Yes.  Since there are no semantics given for any of the operations
++j could change j without changing i or change both or do nothing.
*j = val is also not required to do anything.  See my BlackHole
iterator.

: I hope this makes sence: just because all the output iterators you
: have seen are stateless, this does not have to be the case, it would
: be legal IMO for an output iterator to be stateful and maintain a
: stream position for example, and still be in compliance with the
: standards requirements.  In fact this is exactly the case that ensues
: when using a forward iterator  as an output iterator.

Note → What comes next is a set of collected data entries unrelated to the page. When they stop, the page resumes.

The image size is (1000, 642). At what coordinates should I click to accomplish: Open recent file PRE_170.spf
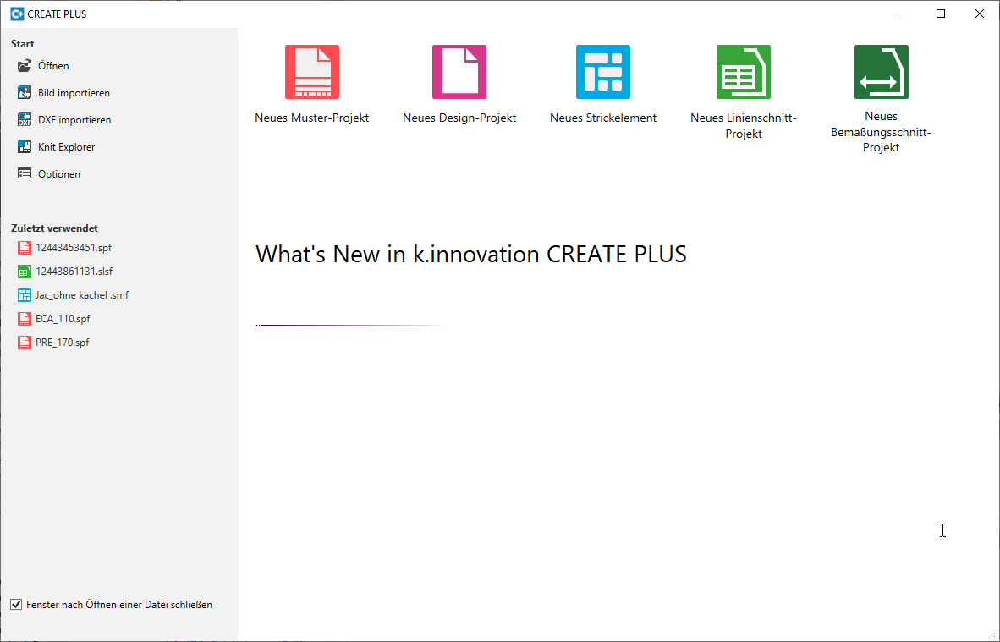click(x=62, y=343)
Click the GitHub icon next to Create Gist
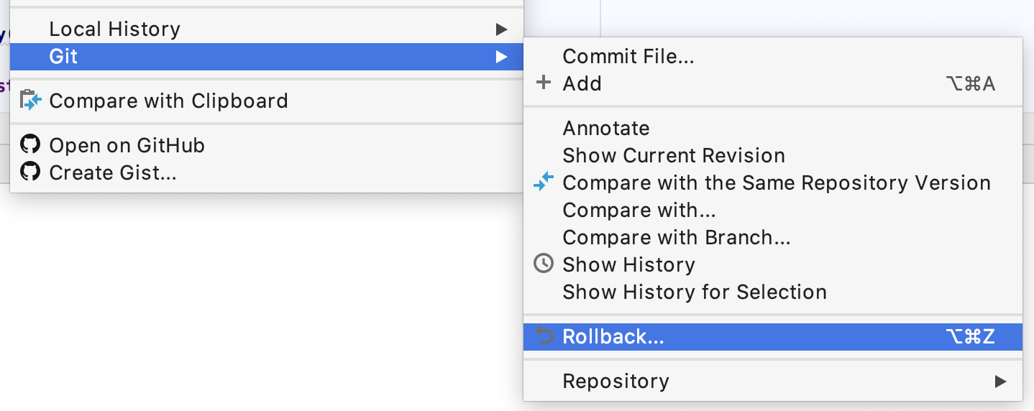 coord(30,172)
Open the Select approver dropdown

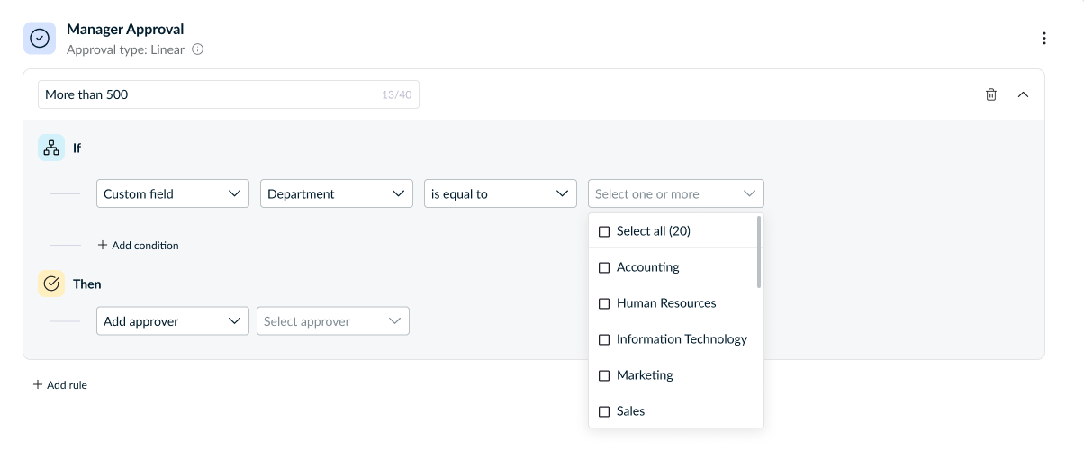pyautogui.click(x=332, y=321)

Yes, my BufferedOSI was stateful but still kept all copies the same.
I have redone it to remove that part and think it still meets the
requirements.  Using the new version, it is possible to write an
algorithm which copies pairs of inputs in reverse order.  Using the
usual ostream_iterator, the pairs do not get reversed.  Just one
more example of doing things which are not assured by the standard.

: To put this another way, the standard does not say that if

: x == a

: then

: x == ++a

: which seems to be what you are implying.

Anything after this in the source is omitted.